Andrew Kligerman: It just seems like in the carriers, I mean, there’s just a lot of runway there.
J. Patrick Gallagher: Well, let me put it this way, Andrew. I really believe this. I believe that it will not be unusual, and I believe that people will ask. “Did insurance companies pay their own claims? Why would they do that?” When I sit with some of our insurance company partners and explain to them that Gallagher Bassett pays substantially more claims in numeric numbers and substantially more dollars than they do in claims by line of cover, by geography, not just in the U.S., the first reaction is oftentimes shock. And again, I won’t mention any names of carriers. They go no, no. Look, if you put a capital structure around GB and called it an insurance company, it’d be one of the five top insurance companies probably in the world.
Think about that in terms of the amount of claim work that’s coming through. And our focus, and this is, I think, really key, and what we’re selling and we believe proving day in and day out is if you outsource your claim work to us, whether you are a large risk management account through self-insuring or whether you’re a carrier, your outcomes will be superior. And if I look at an insurance company CEO and saying, “I think I’m worth or could help you find 2 points of ROE,” it could be pretty dramatic.
Andrew Kligerman: Maybe if I could just squeak one last one in on the contingent revenues. They were up 30% in the quarter. Just given it was such a great year for underwriting, do you see that kind of being flattish as we go into ’24, when you provided your 7% to 9% guidance, maybe that impact becomes flattish in the scope of it all?
Douglas Howell: No, I said it — I would say it would be in that same 7% to 9% range. I’m not going to see it outperforming that. And yes, we were pleasantly surprised by a few extra million bucks than we thought we were going to get there.
Douglas Howell: By the way, look through that number and see what it’s telling you as a potential owner. Our book of business is superior to the competition. That’s interesting, isn’t it?
Andrew Kligerman: Yes. Hey, thanks a lot. That was great insights.
J. Patrick Gallagher: Thanks, Andrew.
Operator: Thank you. And your next question comes from the line of Yaron Kinar with Jefferies. Please proceed with your question.
Yaron Kinar: Thank you, all. Good afternoon or good evening.
J. Patrick Gallagher: Hi, Yaron.
Yaron Kinar: First question I have, and forgive me it’s a bit nitpicky here, but in Brokerage organic, I know the organic came in-line with December guide. But I think contingents were a bit better than you were expecting. You were already accounting for the life case timing and the 606 accounting. So, it seems like there may have been something there that came in a little bit lighter than expectations? Or am I thinking about it incorrectly?
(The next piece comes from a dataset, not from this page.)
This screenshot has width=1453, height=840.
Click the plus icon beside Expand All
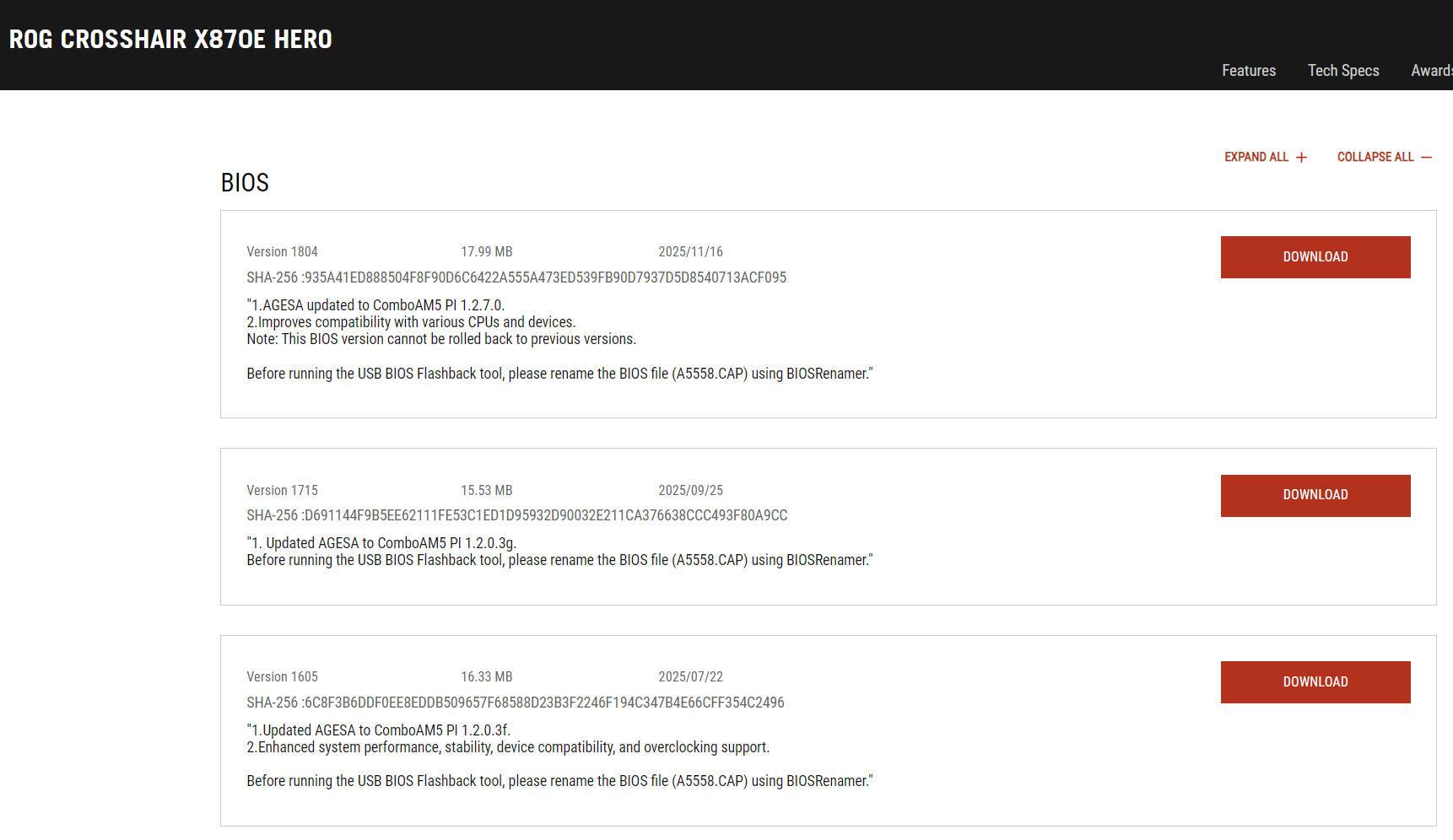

Douglas Howell: Maybe there’s $5 million less than we had hoped on a few of them. But it’s — I mean, when you’re looking at a $2 billion quarter, $5 million, it does move the percentage a little bit, but it doesn’t — it’s not a meaningful that we are a sales organization, I look back last year, we had 11% one quarter, we had 7% in another quarter. We had 9%, 7%, 8%. So, it bounces around a little bit. So the fact that we brought it in within a 0.5 point or what we’re looking at here, you do get some bounce around for a few million bucks here or there.